Against the odds, Albarn and Coxon reconciled and Blur headlined at summer festivals in 2009. When I spoke to him Albarn said, “I had all the advantages of the educated, white, middle-class person with a slightly more left-of-centre than conservative background. I had a good musical education and love Kurt Weill, Gershwin, Noel Coward and those people. I was lucky at school because I had a good teacher and my parents were involved in music and theatre . . . I can’t write about the depths of misery because I’ve never felt it.

“In some ways, I’m perhaps disadvantaged in that.
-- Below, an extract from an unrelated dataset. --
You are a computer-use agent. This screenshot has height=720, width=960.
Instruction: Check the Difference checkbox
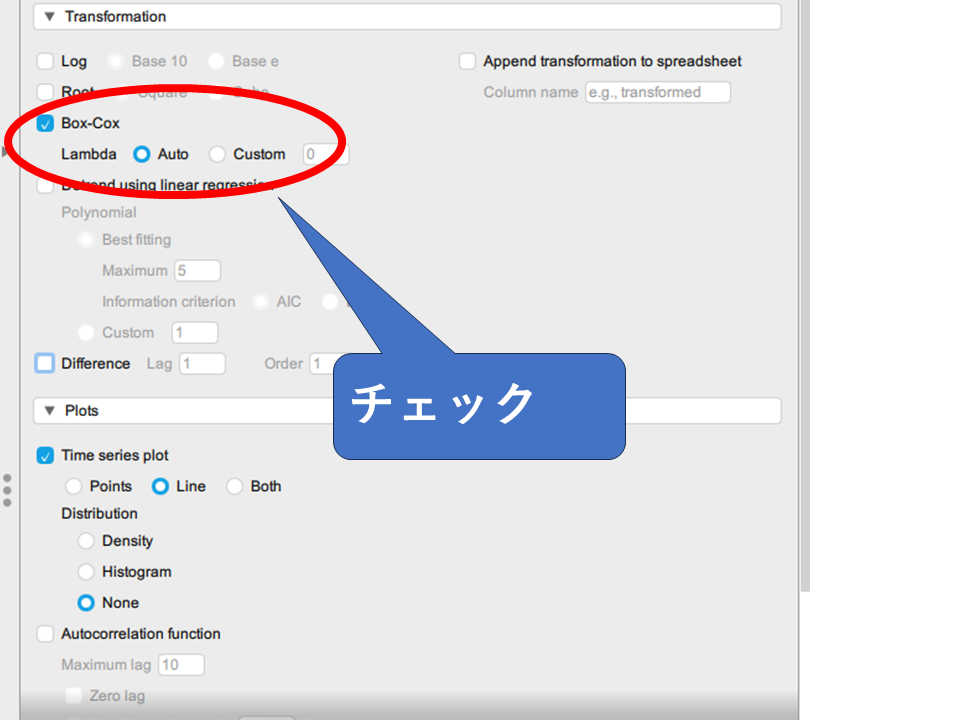[x=45, y=364]
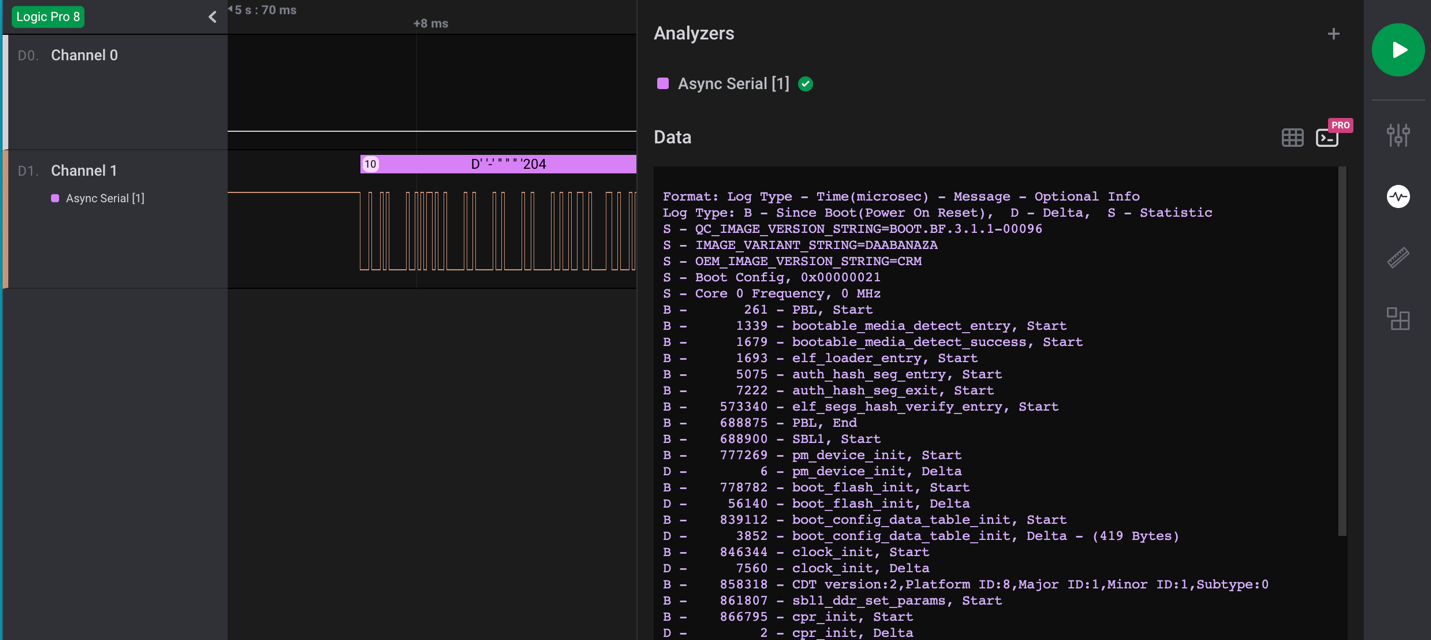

Unless something profoundly dark happens to me, I’m never going to reach inside myself, so I have to sing about kitchen sinks.”

Along the way his split with Justine Frischmann certainly gave him material for gloomier songs – but that's largely been true: he's had advantages, and used them.

Blur, Gorillaz, Mali Music, The Good The Bad and The Queen . . .

Quite a journey. Everything – and the kitchen sink.

And the big-concept Gorillaz show comes to the Vector Arena in Auckland on December 21, 2010.


BLUR AND BEYOND: THE ALBARN BASICS

Blur, Parklife (1993): A classic Britpop album which celebrates thing English with wit, and songs which stick like a toffee-apple to your Modern Life is Rubbish tee-shirt.

Blur, Blur (1997): Their previous album had been titled The Great Escape, but it was more fitting here as they loosened the ties to Mother England's apron and edged towards US-framed alt.rock.

Blur, 13 (1999): A darker, more dense and demanding Blur but one which rewards even now.

Gorillaz, Gorillaz (2001): The genre-busting debut which hauled in dub, hip-hop, indie rock, Latin sounds – and brought Del tha Funkee Homosapien back from the wilderness. Who could have predicted that?

Gorillaz, Demon Days (2006, DVD): The cartoon band comes to life on stage in Manchester with guests Neneh Cherry, De La Soul, Ike Turner and many others.

The Good, The Bad and The Queen, The Good, The Bad and The Queen (2007): If Gorillaz was Albarn disappearing behind a cartoon character this was the alter-ego enjoying a mashing-up semi-supergroup.

Blur: No Distance Left to Run (2010, DVD): Beautifully shot doco on their reunion with rehearsals, reminiscences and stunning live footage of their resurrection. See here.